A real world use case with Elixir Recursion

Atul Bhosale's avatar

Atul Bhosale

Recently, I was working on writing a background worker using Elixir for one of our clients. There was a requirement to update records in a database table & also update those many records in another table. This post is about how I used Recursion to solve this use case.

I am working on an application where there are orders for each account. The background worker will search all orders which are pending & mark them completed & update those related accounts.

I searched for something similar to find_in_batches from Rails in Elixir and found this discussion.

I came across Ecto.Repo.stream/2 to iterate through each Order, update its status & then update the accounts related to those orders. It can be done as follows:

defmodule BalanceUpdateWorker do
  alias Bank.Order
  alias Bank.Account
  alias Bank.Repo
  import Ecto.Query

  @pending 0
  @completed 1

  def perform do
    Repo.transaction(fn ->
      Repo.stream(orders_query())
      |> Enum.each(fn order ->
        {:ok, updated_order} = update_order(order)

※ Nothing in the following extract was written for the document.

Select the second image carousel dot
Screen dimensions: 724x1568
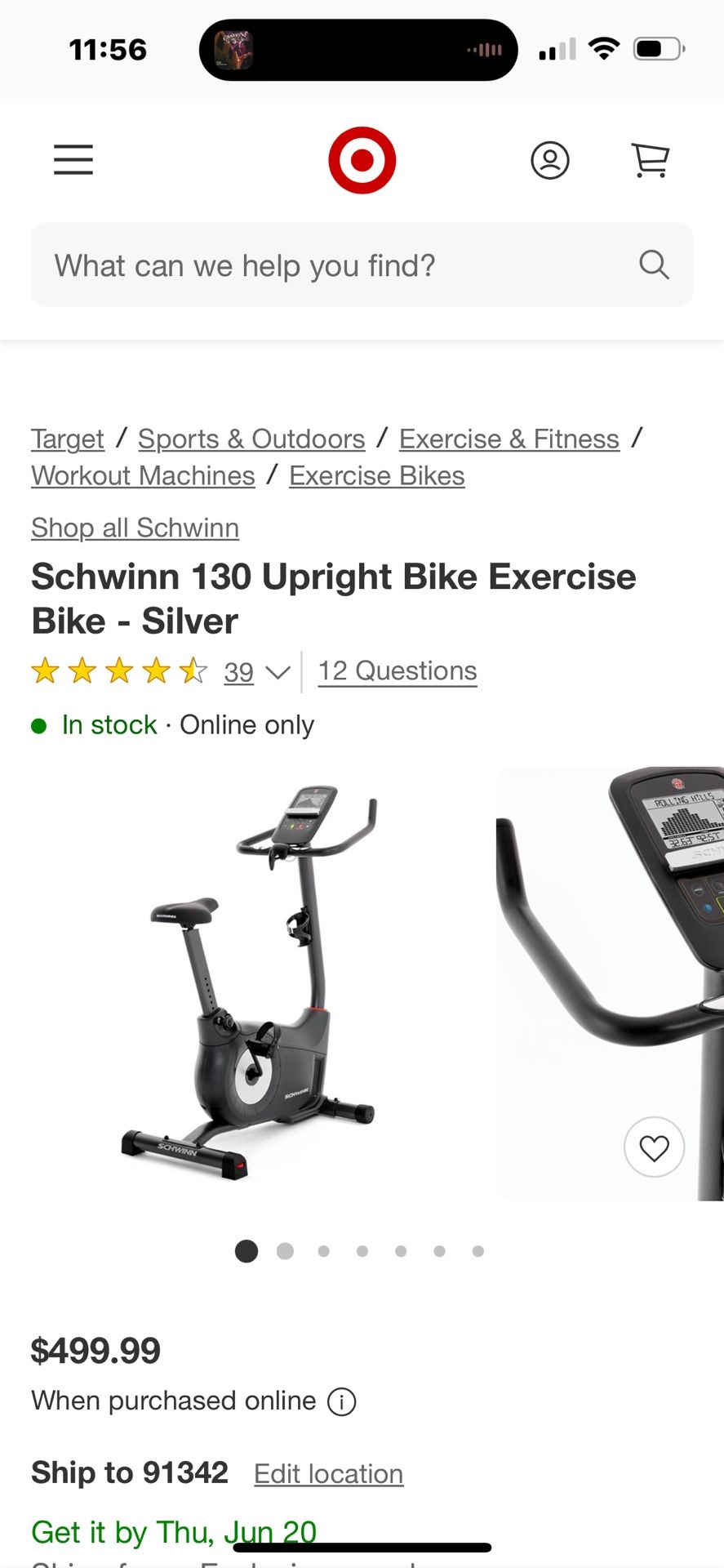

        {:ok, _} = update_account(updated_order)
      end)
    end)
  end

  defp orders_query() do
    from(order in Order,
      where: order.status == ^@pending
    )
  end

  defp update_order(order) do
    order
    |> Order.changeset(%{status: @completed})
    |> Repo.update()
  end

  defp update_account(order) do
    account = Repo.get_by(Account, user_id: order.user_id)

    account
    |> Account.changeset(%{amount: Decimal.add(account.amount, order.amount)})
    |> Repo.update()
  end
end

However, there is a problem with the above approach. When the time taken to update the records exceeds the timeout, Ecto will raise a timeout error as follows:

screenshot1

Also, all the record updates are rolled back.

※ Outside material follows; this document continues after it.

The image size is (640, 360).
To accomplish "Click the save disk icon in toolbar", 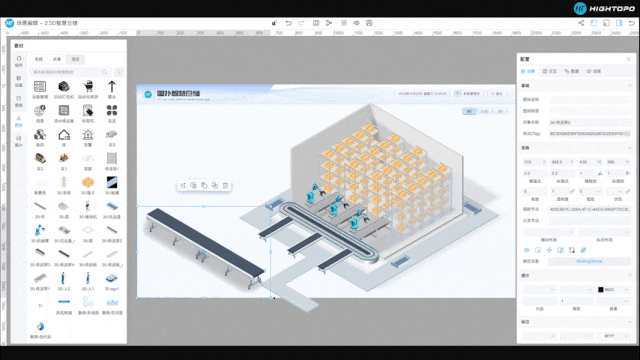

In Repo.stream/2 the SQL adapters can only enumerate a stream inside a transaction.

I realized that instead of having all records wrapped inside one database transaction, it's better to have a database transaction for each record update which will solve the database timeout problem.

In the new approach without Repo.stream/2, I will have to handle find_in_batches by myself i.e. by iterating over a batch of records & then proceeding to the next batch. This is a use-case of recursion.

Using recursion, I can have a method that will call itself multiple times as long as the number of records yet to be processed is more than the batch size.

First, we need to know how many records are pending, then pass that count to a method that will process that batch of records & then calls itself again.

  @batch_size 500

  def perform do
    remaining_records_count()
    |> iterate_multiple_times()
  end

  defp remaining_records_count do
    orders_query()
    |> Repo.aggregate(:count)
  end

  defp iterate_multiple_times(count) when count <= @batch_size,
    do: make_account_balance_available()

  defp iterate_multiple_times(_count) do
    make_account_balance_available()

    remaining_records_count()
    |> iterate_multiple_times()
  end

  defp orders_query_with_limit do
    from(order in Order,
      where: order.status == ^@pending,
      limit: ^@batch_size
    )
  end

  defp make_account_balance_available do
    orders_query_with_limit()
    |> Repo.all()
    |> Enum.each(fn order ->
      {:ok, updated_order} = update_order(order)

      {:ok, _} = update_account(updated_order)
    end)
  end

In the above refactoring, the perform/0, finds out the count of records to be updated & passes it to the iterate_multiple_times/1 recursion function. If the count is above 500 it will process that batch of records & then count remaining records & call itself and so on.

The updated code runs successfully.

screenshot2